Dois anos após Rio 2016, Comitê tenta quitar dívida de 150 milhões de reais

Dois anos depois dos jogos olímpicos do Rio de Janeiro, o comitê organizador ainda luta para pagar dívidas de 150 milhões de reais praticamente sem receita, segundo reportagem do site 'globoesporte.com' . Na preparação dos jogos, a situação era em diferente: 6.000 empregados, um orçamento da ordem de R$ 8 bilhões e apoio irrestrito dos três níveis de governo e do principal órgão olímpico internacional para uma organização bem-sucedida.

A dívida com fornecedores, clientes e ex-funcionários. É provável que o balanço financeiro de 2017, que ainda não foi divulgado publicamente e passa por uma perícia contábil, aponte um valor ainda maior do que os 150 milhões. O maior débito é com a multinacional francesa GL Events, que forneceu estruturas temporárias. Segundo o advogado Gustavo Gregati, diretor jurídico da empresa, são R$ 52 milhões devidos.

O imbróglio não se restringe a valores vultosos e corporações. O Comitê Rio 2016 também deixou de pagar consumidores que compraram ingressos e os revenderam na plataforma online disponibilizada pela própria entidade. Até hoje, cerca de mil pessoas nunca receberam o reembolso.

O Comitê Rio 2016 é réu em 332 ações trabalhistas que correm atualmente movidas por vários de seus antigos milhares de funcionários. Atualmente, o comitê conta com 8 funcionários e o mais novo reforço é Ricardo Trade, que foi contratado para a função de diretor executivo com a árdua missão de encerrar as dívidas e logo depois o comitê.
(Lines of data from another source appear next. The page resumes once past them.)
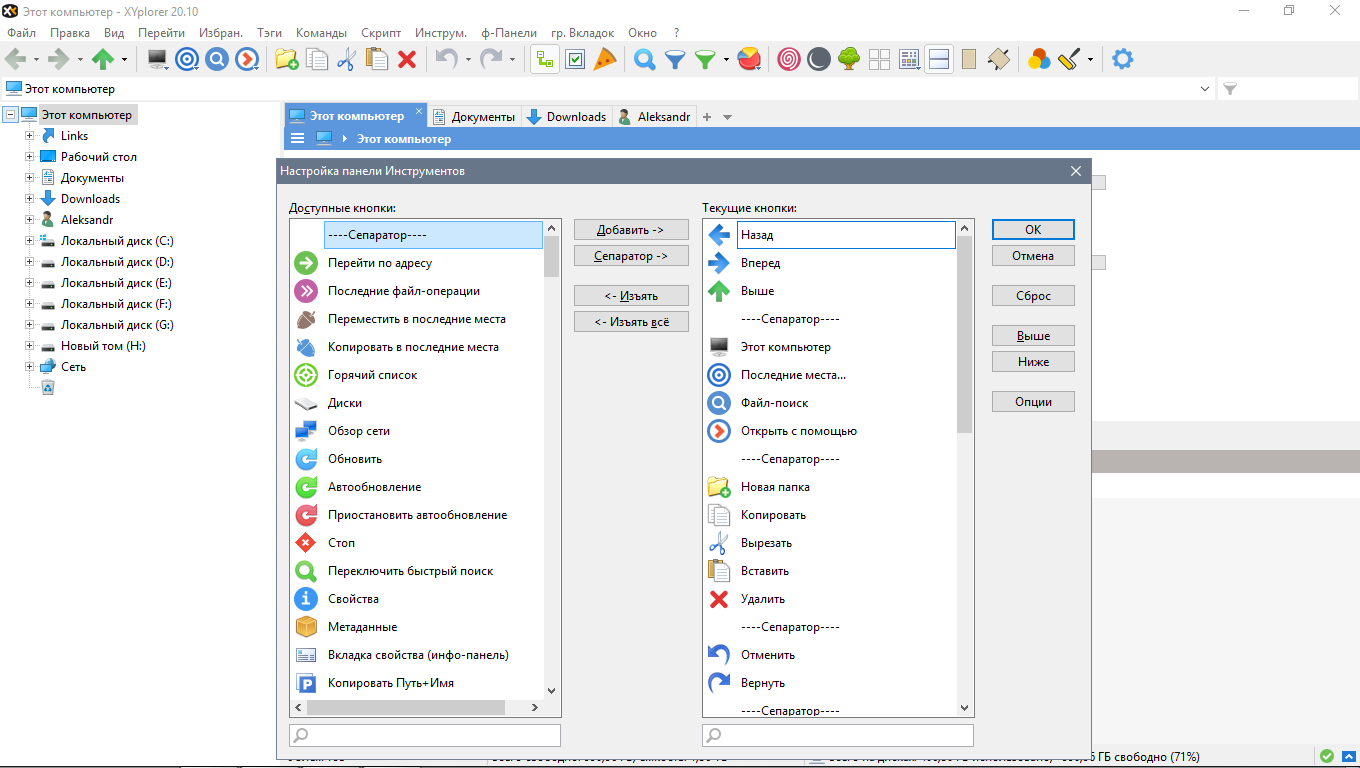1360x768 pixels.
Task: Expand the 'Локальный диск (C:)' tree node
Action: [x=30, y=241]
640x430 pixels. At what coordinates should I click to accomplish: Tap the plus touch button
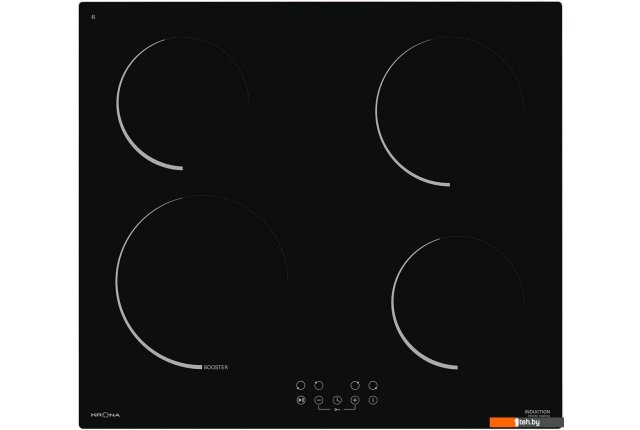(355, 399)

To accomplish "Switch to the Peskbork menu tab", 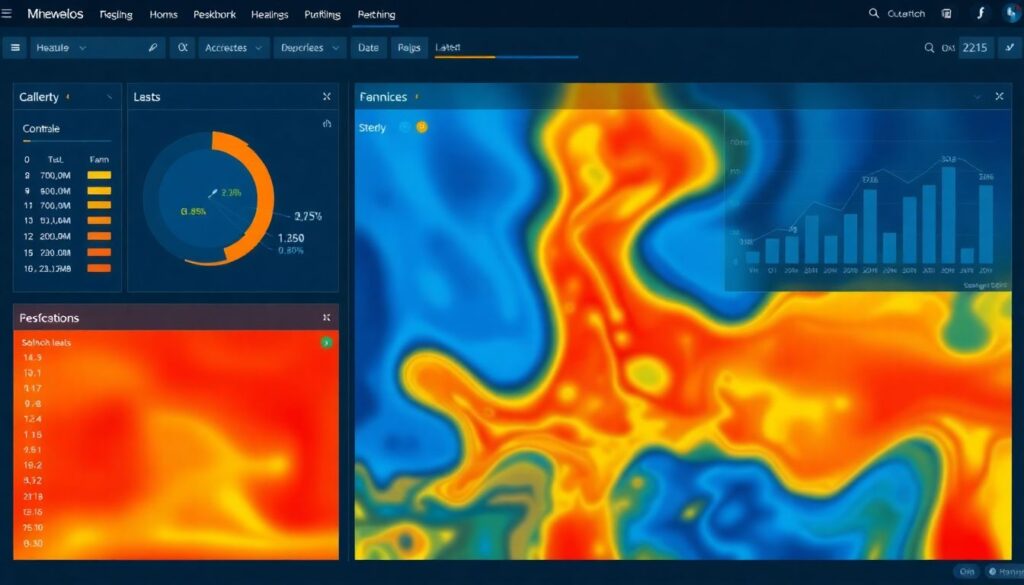I will [214, 15].
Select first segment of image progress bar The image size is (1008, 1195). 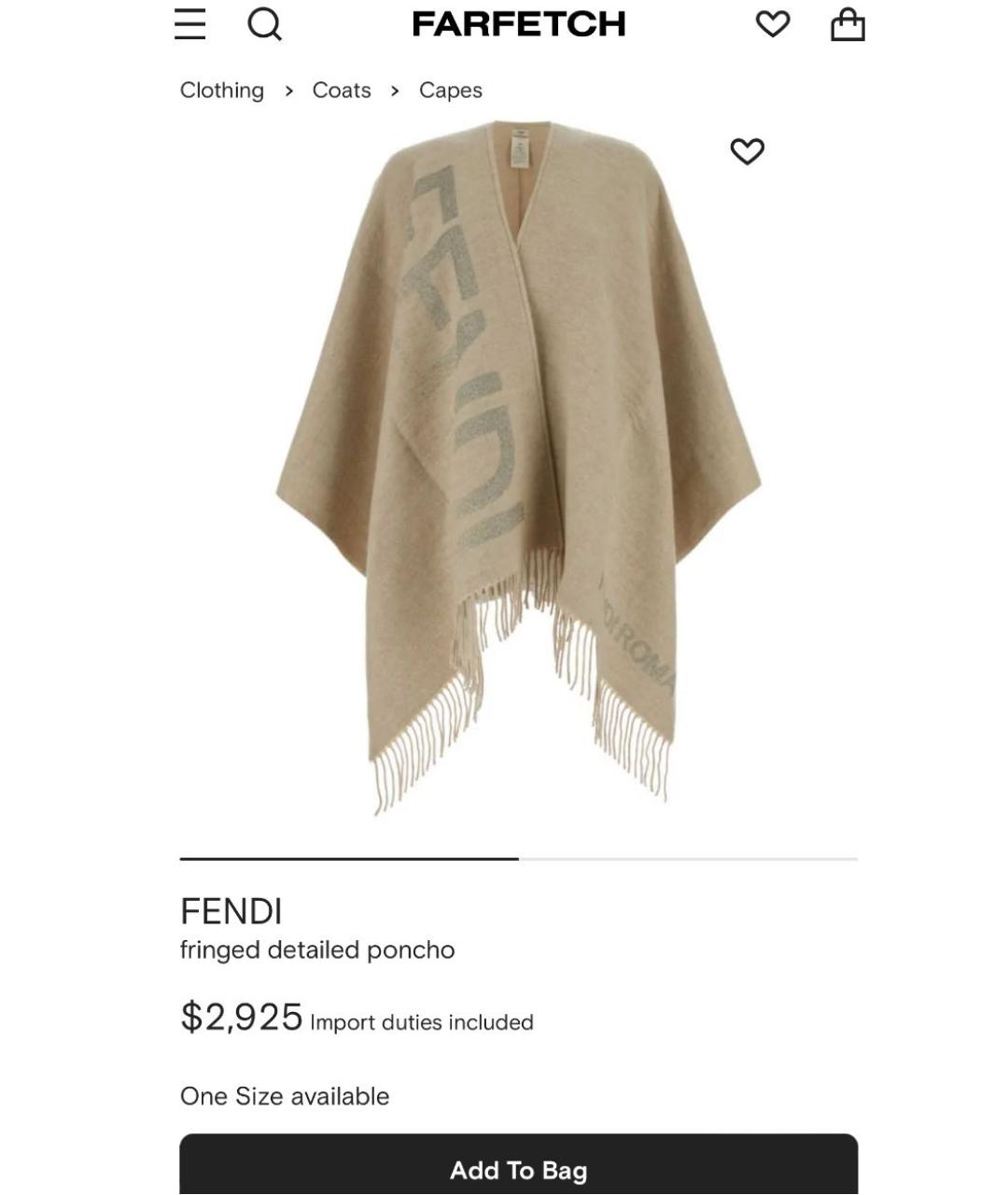click(349, 858)
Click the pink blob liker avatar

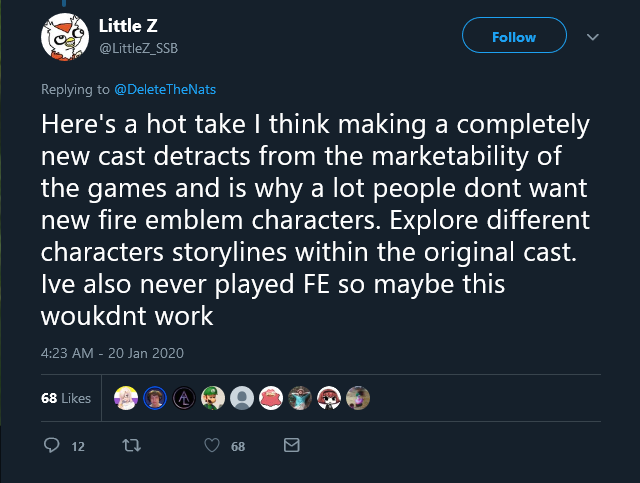click(271, 398)

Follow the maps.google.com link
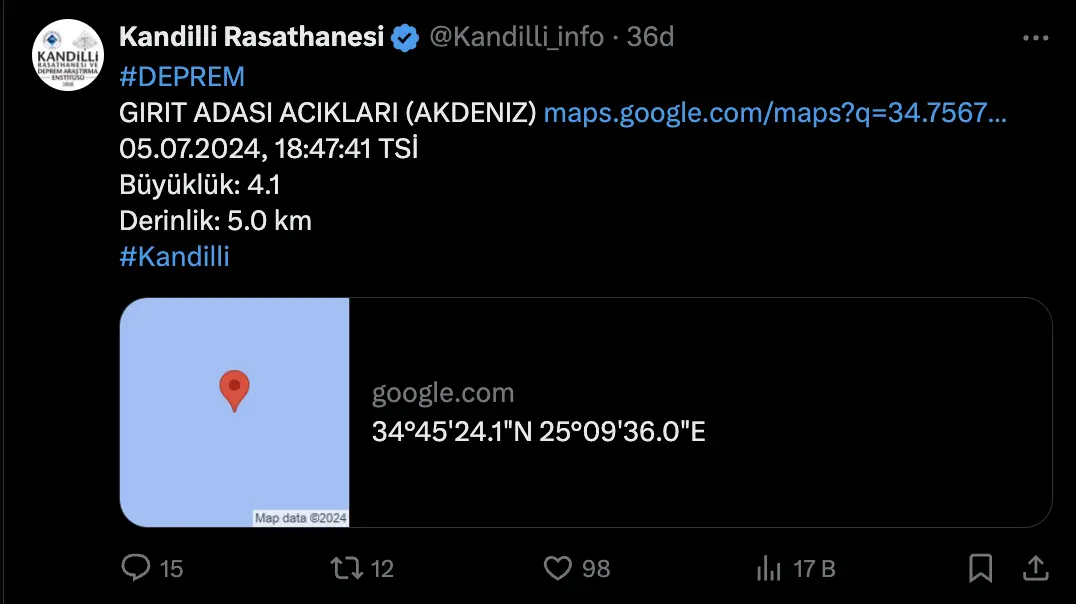775,113
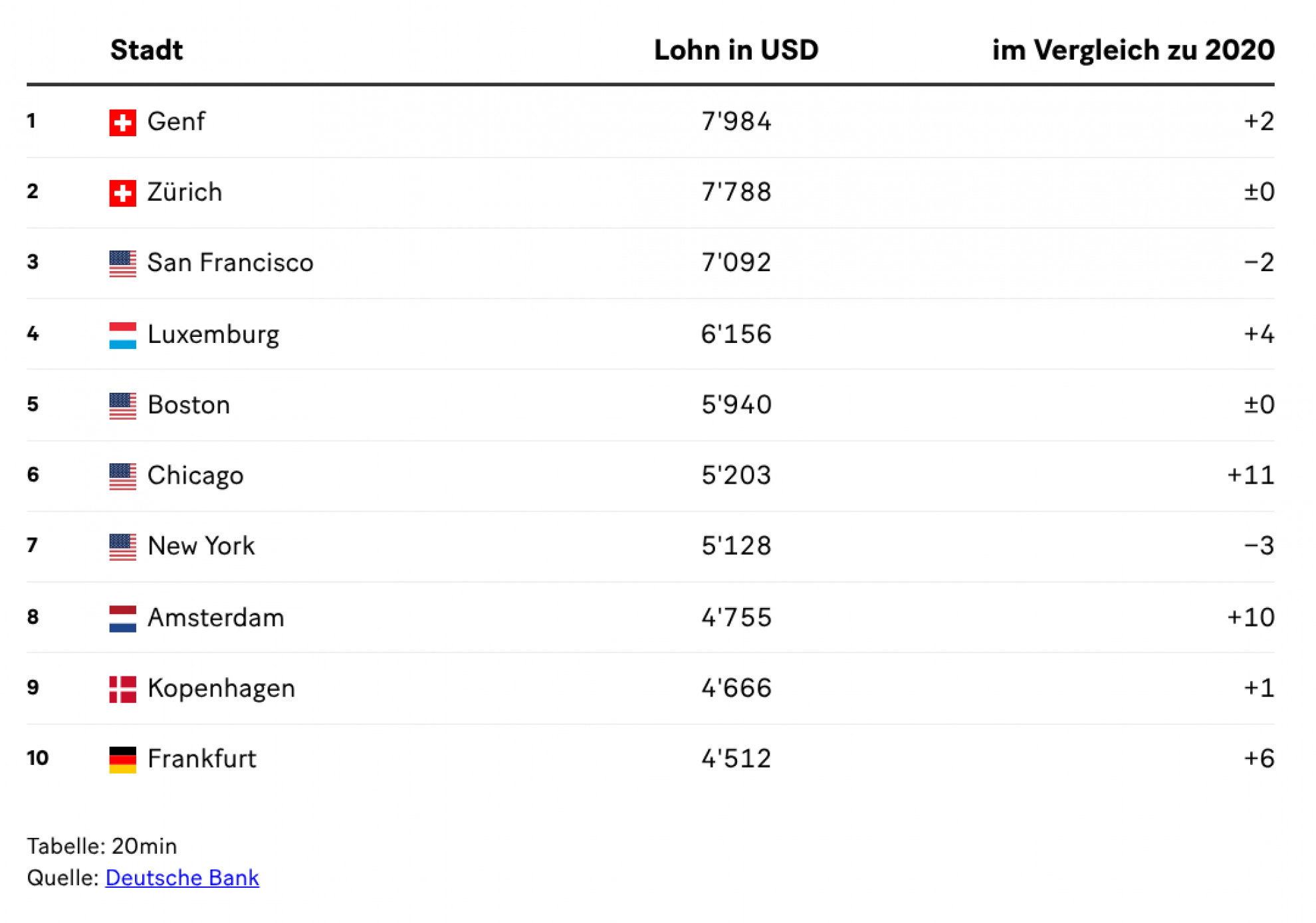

Em entrevista ao globoesporte.com, ele afirmou que o maior problema é que o comitê não tem mais fontes de receita. Já recebeu quase todas as verbas previstas pelos governos federal, estadual e municipal, que têm reiteradamente dito que não farão mais repasses - a verba de um convênio assinado com o município não foi totalmente liberada. O COI, que deu à entidade boa parte do orçamento de R$ 8 bilhões para a organização do megaevento, também rejeita dar mais dinheiro para as dívidas.

Segundo Trade, há um fundo de reserva para pagamento de salários dos funcionários, mas com capacidade para durar até outubro. Depois, não sabe como será. A estratégia do diretor-executivo é mostrar, principalmente ao COI, que questões de governança foram sanadas e agora o Comitê Rio 2016 está estruturado para finalizar de vez suas atividades. Se sensibilizar o COI, ele acredita, os outros entes podem mudar de conduta também.

"Vamos chamar todos à mesa para negociar e dizer 'olha, nós temos um problema que é comum, não é só da Rio 2016'. É do governo, é da prefeitura, é do COI. A gente tem que construir um arcabouço conjunto, e nesse meio do caminho vou negociar" afirmou.

Além de Trade, os presidentes de outras três confederações também compõem um grupo de trabalho para tentar acertar o errático comitê: João Tomasini (canoagem), Helio Meirelles (pentatlo moderno) e Francisco Ferraz de Carvalho (badminton). A interlocução com o todo-poderoso órgão internacional tem sido feita pelo ex-jogador de vôlei Bernard Rajzman, que é membro do COI e atualmente é vice-presidente do Comitê Rio 2016.

A presidência do comitê está a cargo de Edson Menezes, que assim como Rajzman faz parte de seu conselho de administração. Menezes assumiu o posto em outubro passado, depois que Carlos Arthur Nuzman renunciou à função por ter sido preso pela Polícia Federal em investigação sobre suposta compra de votos para o Rio sediar a Olimpíada - posteriormente, foi solto por habeas corpus, situação que se mantém. O escândalo que envolveu Nuzman, que chefiou a organização dos Jogos de 2016 desde a escolha da cidade, em 2009, intensificou o mal-estar com o COI e havia afastado qualquer chance de negociação. Paulo Wanderley, que sucedeu a Nuzman no comando do COB, também não quis assumir o comitê, como rezava o estatuto. Ele fez uma manobra estatutária para se livrar da tarefa.

Em que pesem tantos fatos negativos, Trade afirmou que pretende dar um jeito de encerrar o comitê organizador em 2019 e deixar uma imagem mais positiva do evento.

"Acho que a gente pode recuperar a imagem dos Jogos do Rio e te falo: eles foram maravilhosos. Nós fizemos Jogos extraordinários" concluiu o executivo.